第四話 特にイベントもなく仲間が増えた
二人は村の最北までやってきました。遠目に森の姿が見えています。更に遠くへ目を向けると大きくそびえ立つ山脈が西から東へかけて連なっていました。
「ここから先は森のようですね。一度入ったら戻ってこれる自信がまるでありませんよ、僕は」
「ふふっ、わっくんは情けないわね。いい? 森で方向を見失ったら切り株の年輪を見ればいいのよ。南の方が確か……確か……とにかく年輪を見れば方角なんて一目瞭然なんだからっ」
ニーナンは年相応の控えめな胸を堂々と張りました。
「でも、この世界には太陽がありませんよね? そういった場合、木の年輪はどうなるんですかね」
思ったことは口に出す。それがワックル流です。
「…………あ、見てっ、小屋が二つあるわ! そのとなりには大きな屋敷も!」
森の入り口に立派な小屋が立ち並んでいました。おそらく狩人と木こりの小屋です。そしてニーナンが指摘したとおり、これまた立派な大屋敷がまるで森の番人のようにそびえ立っています。
「狩猟を営む狩人小屋と林業を営む木こり小屋ですね。その隣の屋敷は自警団の駐屯地を兼ねた宿泊寮だと父さんから聞いています。魔物は比率的に森から襲ってくる方が多いので、すぐに対処できるようにという意図でしょうね」
「わっくんは村のことに対してずいぶんと物知りね。この知識量の差はどうして起こるのかしら、まったく遺憾だわ!」
「まあ、行動範囲の差でしょうね。僕は父さんの邪魔をしない程度にくっついて村の中を回っているので。ニーナさんはご両親の手伝いで畑仕事が忙しいでしょうし」
「むむむぅー……ま、そこら辺は仕方ないわね」
そんなことを話しながら森の入り口へと近づく二人。森の中に入るつもりなどサラサラありませんでしたが、少し覗き込むくらいは大丈夫だろうと警戒心はやや薄めです。そんな彼らを呼び止める女性が小屋の中から現れました。
「……そこの二人、森に入ってはダメ」
迷彩が施された動きやすそうな軽装にボロボロの外套をまとい、弓と矢筒を背負っています。短剣を二本と狩猟ナイフを腰に差したザ・狩人が腰に手を当てて鋭い眼光で二人を睨みつけていました。そしてある特徴的な顔立ちをしています。

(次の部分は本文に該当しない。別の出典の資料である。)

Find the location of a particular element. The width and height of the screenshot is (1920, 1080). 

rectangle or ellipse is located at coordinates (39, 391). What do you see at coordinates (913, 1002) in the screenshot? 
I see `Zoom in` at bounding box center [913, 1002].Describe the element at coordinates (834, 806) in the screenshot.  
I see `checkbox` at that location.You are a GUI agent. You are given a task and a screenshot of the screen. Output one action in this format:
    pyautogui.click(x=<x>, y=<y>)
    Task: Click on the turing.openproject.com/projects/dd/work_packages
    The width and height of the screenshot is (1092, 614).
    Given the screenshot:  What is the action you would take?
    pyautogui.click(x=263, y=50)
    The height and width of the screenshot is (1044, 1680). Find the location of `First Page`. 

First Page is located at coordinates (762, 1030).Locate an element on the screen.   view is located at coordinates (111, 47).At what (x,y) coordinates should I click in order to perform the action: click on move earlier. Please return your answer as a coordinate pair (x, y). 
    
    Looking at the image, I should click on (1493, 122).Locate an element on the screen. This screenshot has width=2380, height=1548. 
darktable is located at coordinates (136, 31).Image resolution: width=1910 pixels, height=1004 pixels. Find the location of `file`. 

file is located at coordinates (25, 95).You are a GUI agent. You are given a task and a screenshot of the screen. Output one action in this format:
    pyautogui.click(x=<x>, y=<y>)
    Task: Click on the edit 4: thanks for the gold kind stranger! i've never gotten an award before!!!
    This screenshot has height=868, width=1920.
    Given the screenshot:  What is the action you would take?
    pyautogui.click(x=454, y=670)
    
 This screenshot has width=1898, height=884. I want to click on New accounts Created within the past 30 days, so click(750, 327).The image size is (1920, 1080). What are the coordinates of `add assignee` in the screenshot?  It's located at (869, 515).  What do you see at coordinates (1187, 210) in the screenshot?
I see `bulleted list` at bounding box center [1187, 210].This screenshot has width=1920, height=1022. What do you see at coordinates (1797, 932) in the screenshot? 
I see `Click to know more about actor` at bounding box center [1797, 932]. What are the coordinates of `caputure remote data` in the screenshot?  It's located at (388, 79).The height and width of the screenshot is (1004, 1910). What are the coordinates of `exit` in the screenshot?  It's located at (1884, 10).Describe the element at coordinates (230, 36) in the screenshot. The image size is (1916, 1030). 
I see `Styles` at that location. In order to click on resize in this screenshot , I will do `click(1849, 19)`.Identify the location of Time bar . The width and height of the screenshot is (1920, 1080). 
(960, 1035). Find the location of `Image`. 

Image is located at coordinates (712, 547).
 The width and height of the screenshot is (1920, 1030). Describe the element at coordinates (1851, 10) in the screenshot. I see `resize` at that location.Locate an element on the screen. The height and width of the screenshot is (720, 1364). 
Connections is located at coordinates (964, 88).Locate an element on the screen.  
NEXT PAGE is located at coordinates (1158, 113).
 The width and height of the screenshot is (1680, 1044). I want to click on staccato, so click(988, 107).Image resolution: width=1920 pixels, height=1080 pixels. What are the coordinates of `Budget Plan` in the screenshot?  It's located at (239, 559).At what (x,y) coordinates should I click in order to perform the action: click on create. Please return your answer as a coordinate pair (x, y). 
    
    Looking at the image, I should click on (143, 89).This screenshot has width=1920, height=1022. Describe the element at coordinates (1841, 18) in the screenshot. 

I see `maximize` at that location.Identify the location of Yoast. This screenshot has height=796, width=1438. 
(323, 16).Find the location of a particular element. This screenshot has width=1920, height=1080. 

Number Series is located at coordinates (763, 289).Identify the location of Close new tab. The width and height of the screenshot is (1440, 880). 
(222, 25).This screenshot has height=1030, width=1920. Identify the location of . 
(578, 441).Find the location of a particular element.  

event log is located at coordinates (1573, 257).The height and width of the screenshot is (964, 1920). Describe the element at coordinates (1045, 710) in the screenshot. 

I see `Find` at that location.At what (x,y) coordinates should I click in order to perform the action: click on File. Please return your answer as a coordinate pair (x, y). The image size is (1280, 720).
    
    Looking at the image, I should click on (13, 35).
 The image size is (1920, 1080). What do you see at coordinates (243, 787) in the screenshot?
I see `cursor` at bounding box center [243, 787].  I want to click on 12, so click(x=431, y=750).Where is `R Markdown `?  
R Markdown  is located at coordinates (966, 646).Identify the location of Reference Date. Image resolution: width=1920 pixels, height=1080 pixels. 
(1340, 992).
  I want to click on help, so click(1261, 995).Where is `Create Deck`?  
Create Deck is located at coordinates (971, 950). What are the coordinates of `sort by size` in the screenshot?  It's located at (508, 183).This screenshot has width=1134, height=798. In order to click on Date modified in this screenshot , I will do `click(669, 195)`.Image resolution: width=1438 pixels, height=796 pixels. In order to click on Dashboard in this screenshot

「ふわぁっ、エルフよっ。わっくん、エルフの人がいるわっ。すごいっ。すごっくカッコいい!」
尖ったお耳と豊かなお胸、そして何より美形です。年齢的に訂正するなら美少女です。それはもう正しくエルフな美少女でした。貧乳派エルフと豊乳派エルフ、そのどちらも素晴らしいことは言うまでもありません。ワックルとニーナンはその美しさに釘付けになります。
「えるふ? ボクは森人族だよ。……それと、ワックル君。あまりジロジロ耳と……を見ないで……恥ずかしいから」
後半のゴニョゴニョは主にワックルに向けた言葉です。森人族の少女は気恥ずかしそうに外套でソレを隠しながらも森に対する警戒を怠りません。流石です。
「カルラナさん、不用意に森に近づいてすみませんでした。もちろん、森の中に入るつもりはないので安心してください。森の怖さは父さんから十分聞いてますから。……あと、その、ジロジロ見てごめんなさい。ほらっ、ニーナさんも」
「あ、ごめんなさいでしたっ」
ワックルとニーナンはペコリと頭を下げました。ちなみにこの世界においても謝る時は頭を下げるようです。
「……ならいい。定期的に間引きはしてるけど、動植物はともかく魔物は油断できないから。森に近づくなら最低でも武器を二種類以上持つこと。……いい?」
「はい、わかりました。一応、父さんにもらった短剣が二本ありますが、絶対に森には入りません」
「私は素手だけどね! この握りしめた拳で魔物なんて蹴散らしてやるんだからっ」
ニーナンのその自信はどこから出てくるのか不思議でしょうがありません。ワックルはもしもの際には盾代わりくらいにはなるつもりでいますが自信はありません。
「……ワックル君、その子は?」
「ああ、彼女とは初対面でしたね。彼女はニーナンさんです。僕のお隣さんですね。南西の畑を管理しているフィールさんの娘さんです」
「初めまして! ニーナンです。ニーナって呼んでください!」
彼女はニーナンがピーマンに似ているという謎の理由でいろいろとあだ名で呼ぶようにと強制してきます。呼び方は彼女の気分次第で変わります。以前は「私のことはニィさんとお呼びなさいっ」でしたが、最近はニーナという語感が好きになったようです。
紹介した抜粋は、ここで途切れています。